▶ **WHAT THE TASK REQUIRES**
Give every section heading that appears in the disclosure excerpt on related-party arrangements that follows.
=== PAGE EXTRACT ===
On January 23, 2020, the Company entered into an agreement to pay monthly recurring expenses to The Gores Group of $20,000 for office space, utilities and secretarial support. The agreement terminated upon the completion of the Business Combination.

Director Independence

An “independent director” is defined generally as a person other than an officer or employee of the Company or its subsidiaries or any other individual having a relationship which in the opinion of the Company’s Board, would interfere with the director’s exercise of independent judgment in carrying out the responsibilities of a director. Our Board has determined that Kelly Czubak, Isiah Thomas and Robert Verdun are “independent directors,” as defined in the NYSE listing rules and applicable SEC rules. Our independent directors have regularly scheduled meetings at which only independent directors are present.

Office Space and Parking Leases

UWM’s corporate campus is located in buildings that are owned by entities controlled by Jeffrey A. Ishbia, UWM’s founder, and Mat Ishbia, its Chief Executive Officer. During the years ended December 31, 2020 and 2019, UWM incurred $8.2 million and $8.1 million, respectively, in expenses relating to the lease of the office space and parking space. The term for the lease of the office space and parking space continues until December 31, 2037 and December 31, 2027, respectively.

On January 1, 2020, UWM entered into a lease agreement for the lease of an additional office space owned by an entity controlled by Jeffrey A. Ishbia. During the year ended December 31, 2020, UWM incurred approximately $3.7 million in expenses related to this new lease. The term for such lease is 15 years with two options to extend the term for five additional years each.

Legal Fees

During the years ended December 31, 2020 and 2019, UWM incurred $0.6 million and $0.6 million, respectively, in legal fees for legal services provided by a law firm where Jeffrey A. Ishbia, UWM’s founder, is a partner.

Travel

Since December 4, 2018, UWM has leased an aircraft owned by an entity controlled by Mat Ishbia. UWM uses the aircraft primarily to facilitate the travel of its executives for corporate purposes related to its business, including travel to and from its clients and regulators, which are located throughout the country, often times on extremely short notice. Approximately 90% of the use of such aircraft was for business purposes. In connection with such lease, UWM pays a monthly $40,000 rental fee. During the years ended December 31, 2020 and 2019, UWM incurred, $1.5 million and $1.8 million, respectively, which includes the monthly rental fee and expenses relating to the use of such aircraft. The lease has a one-year term which automatically renews for successive one-year terms unless terminated by the lessor.

Loan Appraisal Services

Since July 2017, UWM has incurred expenses relating to home appraisal contracting and review services provided by home appraisal management companies which are partially owned by Mat Ishbia and Justin Ishbia. In addition, Alex Elezaj, an Executive of the Company and a member of the board of directors of UWM Holdings Corporation, is also on the board of directors of one of these home appraisal management companies. During the years ended December 31, 2020 and 2019, UWM incurred $0.4 million and $0.3 million of such expenses, respectively. Each agreement with the home appraisal management companies is for an initial twelve-month term which automatically renews for successive twelve month periods unless sooner terminated by UWM upon prior notice. Additionally, each such agreement is on substantially similar terms and conditions, including with regard to pricing, as UWM’s other agreements for such services.
=== SOURCE MATERIAL ===
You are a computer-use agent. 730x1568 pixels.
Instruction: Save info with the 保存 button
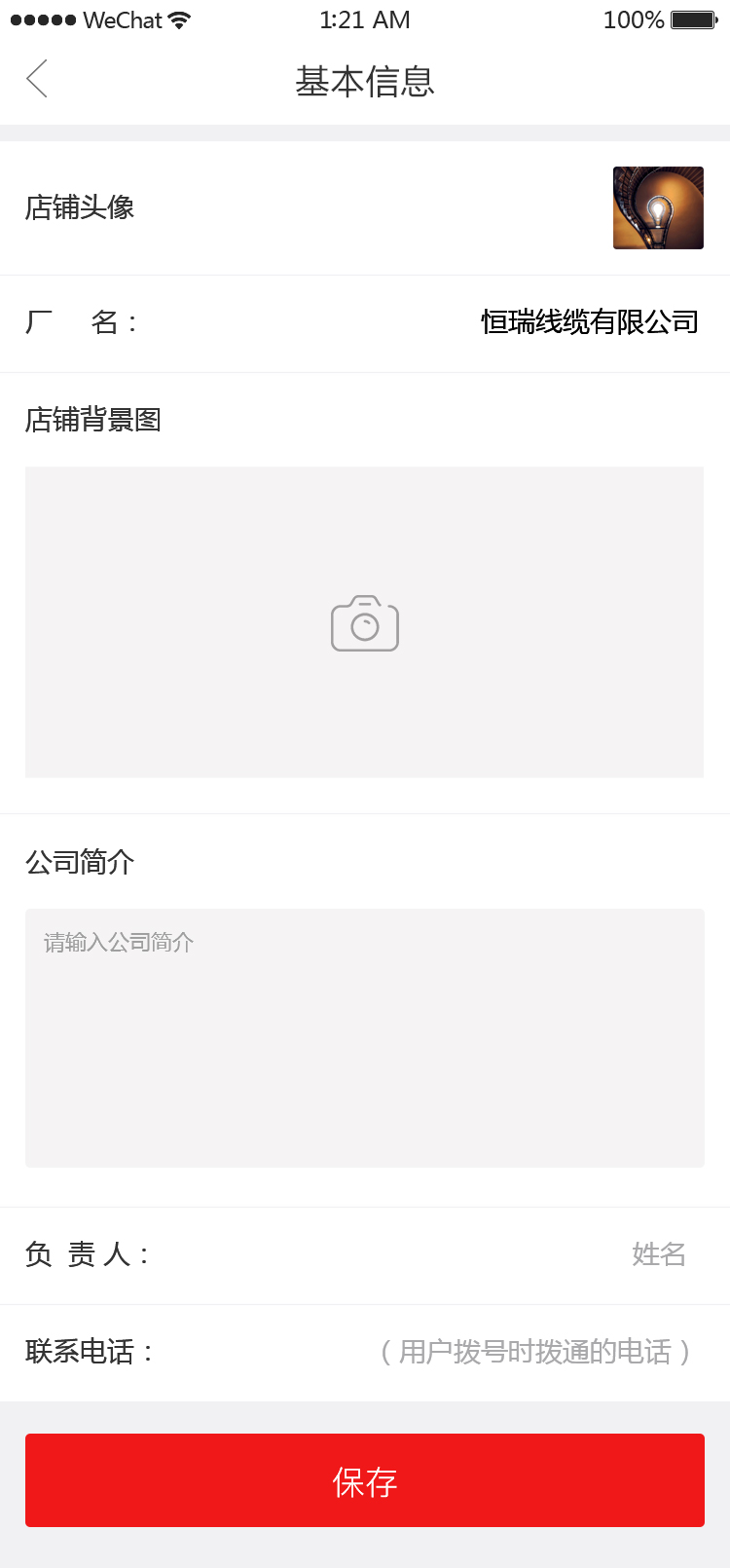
===
▶ **WORKED SOLUTION**
Director Independence
Office Space and Parking Leases
Legal Fees
Travel
Loan Appraisal Services